The U.S. Food and Drug Administration today approved Gilead’s drug Descovy to be used as PrEP, a daily HIV prevention regimen that when taken properly makes it virtually impossible to contract the virus from someone living with the virus.
This makes Descovy the second drug approved by the FDA to be used as PrEP, following the approval of Truvada — also manufactured by Gilead — in 2012. HIV organizations have accused Gilead of price gouging when it came to Truvada, but cheaper, generic versions of the drug are expected to become available later this year. Meanwhile, Gilead is hoping to transition Truvada users to Descovy, "which was shown in clinical trials to be less toxic than Truvada to the kidneys and the bones," according to Reuters.
"PrEP drugs are highly effective when taken as indicated in the drug labeling and can prevent HIV infection," Jeffrey Murray, M.D., M.P.H., deputy director of the Division of Antiviral Products in the FDA’s Center for Drug Evaluation and Research, said in a statement on the FDA’s website.
The approval is part of longterm efforts to end the HIV epidemic by 2030. As part of the government’s initiative, "Ending the HIV Epidemic: A Plan for America," the aim is to reduce new diagnoses by 75 percent in the next five years and by 90 percent in the next 10 years.
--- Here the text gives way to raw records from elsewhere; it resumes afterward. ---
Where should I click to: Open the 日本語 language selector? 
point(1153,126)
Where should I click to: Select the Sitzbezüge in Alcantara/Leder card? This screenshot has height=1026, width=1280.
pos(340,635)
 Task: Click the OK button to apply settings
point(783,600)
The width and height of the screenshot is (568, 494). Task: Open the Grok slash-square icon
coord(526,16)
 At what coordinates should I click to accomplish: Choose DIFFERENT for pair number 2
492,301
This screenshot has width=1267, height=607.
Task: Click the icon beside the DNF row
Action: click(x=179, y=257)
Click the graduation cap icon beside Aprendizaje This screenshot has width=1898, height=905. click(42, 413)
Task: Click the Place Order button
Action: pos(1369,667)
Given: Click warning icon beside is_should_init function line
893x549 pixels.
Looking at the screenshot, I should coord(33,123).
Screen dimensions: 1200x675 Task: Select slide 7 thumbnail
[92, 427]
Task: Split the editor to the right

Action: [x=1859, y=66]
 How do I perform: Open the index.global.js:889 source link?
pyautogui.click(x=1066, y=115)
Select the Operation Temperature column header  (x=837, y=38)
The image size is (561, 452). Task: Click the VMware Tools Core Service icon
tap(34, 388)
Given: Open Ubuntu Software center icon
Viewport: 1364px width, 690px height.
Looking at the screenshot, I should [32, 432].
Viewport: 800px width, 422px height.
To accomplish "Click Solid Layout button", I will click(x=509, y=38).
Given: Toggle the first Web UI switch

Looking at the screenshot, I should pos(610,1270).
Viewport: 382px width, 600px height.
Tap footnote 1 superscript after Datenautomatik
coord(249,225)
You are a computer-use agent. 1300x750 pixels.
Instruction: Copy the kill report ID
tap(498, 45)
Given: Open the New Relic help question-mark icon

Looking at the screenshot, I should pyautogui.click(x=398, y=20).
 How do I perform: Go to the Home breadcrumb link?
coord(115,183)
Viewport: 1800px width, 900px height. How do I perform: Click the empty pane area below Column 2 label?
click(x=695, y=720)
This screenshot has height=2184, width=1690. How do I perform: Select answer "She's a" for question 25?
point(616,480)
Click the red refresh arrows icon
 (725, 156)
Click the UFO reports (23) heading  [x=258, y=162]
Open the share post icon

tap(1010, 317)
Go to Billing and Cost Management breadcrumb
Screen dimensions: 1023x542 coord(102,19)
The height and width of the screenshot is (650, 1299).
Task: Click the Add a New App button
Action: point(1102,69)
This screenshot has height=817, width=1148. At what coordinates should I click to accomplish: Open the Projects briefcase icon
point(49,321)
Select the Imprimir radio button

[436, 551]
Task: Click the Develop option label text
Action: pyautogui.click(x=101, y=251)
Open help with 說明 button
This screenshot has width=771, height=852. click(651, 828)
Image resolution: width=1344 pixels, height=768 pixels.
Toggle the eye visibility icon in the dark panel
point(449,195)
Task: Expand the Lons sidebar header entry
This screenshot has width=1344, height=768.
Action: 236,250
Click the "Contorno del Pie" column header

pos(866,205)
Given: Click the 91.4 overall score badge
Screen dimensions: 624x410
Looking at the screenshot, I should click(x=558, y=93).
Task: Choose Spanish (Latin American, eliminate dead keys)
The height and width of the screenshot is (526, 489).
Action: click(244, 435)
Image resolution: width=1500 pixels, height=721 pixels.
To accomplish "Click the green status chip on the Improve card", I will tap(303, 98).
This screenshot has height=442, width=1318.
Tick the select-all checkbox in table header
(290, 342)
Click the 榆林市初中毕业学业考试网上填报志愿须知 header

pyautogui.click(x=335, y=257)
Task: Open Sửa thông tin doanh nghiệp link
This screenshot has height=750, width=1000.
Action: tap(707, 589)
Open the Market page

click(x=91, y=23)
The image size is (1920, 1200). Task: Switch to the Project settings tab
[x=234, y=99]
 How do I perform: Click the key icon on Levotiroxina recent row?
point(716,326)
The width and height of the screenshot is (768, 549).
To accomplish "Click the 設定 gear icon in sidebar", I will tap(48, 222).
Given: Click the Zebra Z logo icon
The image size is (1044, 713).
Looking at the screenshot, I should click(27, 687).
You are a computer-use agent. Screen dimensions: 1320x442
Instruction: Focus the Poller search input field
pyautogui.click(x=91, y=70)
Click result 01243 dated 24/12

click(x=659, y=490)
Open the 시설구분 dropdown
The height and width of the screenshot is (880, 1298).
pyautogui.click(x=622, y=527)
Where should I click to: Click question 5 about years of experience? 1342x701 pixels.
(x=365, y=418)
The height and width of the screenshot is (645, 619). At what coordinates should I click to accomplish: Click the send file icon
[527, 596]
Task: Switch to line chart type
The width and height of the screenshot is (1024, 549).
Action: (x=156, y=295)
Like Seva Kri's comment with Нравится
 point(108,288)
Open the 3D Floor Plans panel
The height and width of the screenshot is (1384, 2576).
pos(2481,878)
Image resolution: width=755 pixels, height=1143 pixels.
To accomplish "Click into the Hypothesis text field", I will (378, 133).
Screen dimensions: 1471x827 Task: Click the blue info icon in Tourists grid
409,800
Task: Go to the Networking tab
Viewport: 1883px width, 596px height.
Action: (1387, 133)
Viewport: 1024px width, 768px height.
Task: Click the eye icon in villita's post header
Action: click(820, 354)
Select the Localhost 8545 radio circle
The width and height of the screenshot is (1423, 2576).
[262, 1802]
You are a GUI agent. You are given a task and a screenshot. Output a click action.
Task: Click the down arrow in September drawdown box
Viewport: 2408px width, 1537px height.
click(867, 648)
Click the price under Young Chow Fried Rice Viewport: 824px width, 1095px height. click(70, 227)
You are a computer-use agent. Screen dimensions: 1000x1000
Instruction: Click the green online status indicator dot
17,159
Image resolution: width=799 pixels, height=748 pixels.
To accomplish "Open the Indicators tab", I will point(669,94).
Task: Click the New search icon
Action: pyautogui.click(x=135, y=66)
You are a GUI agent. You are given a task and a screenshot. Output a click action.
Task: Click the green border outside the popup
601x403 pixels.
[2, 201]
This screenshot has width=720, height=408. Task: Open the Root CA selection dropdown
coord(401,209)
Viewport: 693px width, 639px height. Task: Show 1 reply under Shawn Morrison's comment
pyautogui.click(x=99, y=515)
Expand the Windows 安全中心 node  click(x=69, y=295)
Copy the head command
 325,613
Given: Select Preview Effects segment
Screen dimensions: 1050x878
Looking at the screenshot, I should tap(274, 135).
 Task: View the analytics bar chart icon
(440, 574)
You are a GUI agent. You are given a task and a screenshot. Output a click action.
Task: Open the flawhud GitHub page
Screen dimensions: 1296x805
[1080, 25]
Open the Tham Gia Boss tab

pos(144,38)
Descovy was already approved to be used as HIV treatment (in combination with other antiretroviral drugs) in 2016. The drug is a fixed-dose combination containing 200 mg of emtricitabine and 25 mg of tenofovir alafenamide.
The FDA panel voted 16-2 in favor of approving Descovy as PrEP in men who have sex with men (MSM) and transgender women, but later split 10-8 when it came to deciding whether it should be approved for cisgender women because “the effectiveness in this population has not been evaluated,” according to the FDA.
Therefore, while it is approved to be used by MSM and transgender women who have sex with men, it has yet to be approved for transgender men or cisgender women.
The approval came after a trial of participants using Descovy as PrEP was evaluated involving 5,387 HIV-negative men and transgender women who have sex with men. From 48 to 96 weeks, researchers examined participants who took Descovy and compared them to those who took Truvada.
In the end, the trial showed that Descovy and Truvada were equally as effective in preventing HIV contraction.
"This approval provides more prevention options for certain patients at-risk for acquiring HIV and helps further efforts by the FDA and the U.S. Department of Health and Human Services to facilitate the development of HIV treatment and prevention options to reduce new HIV infections," added Murray.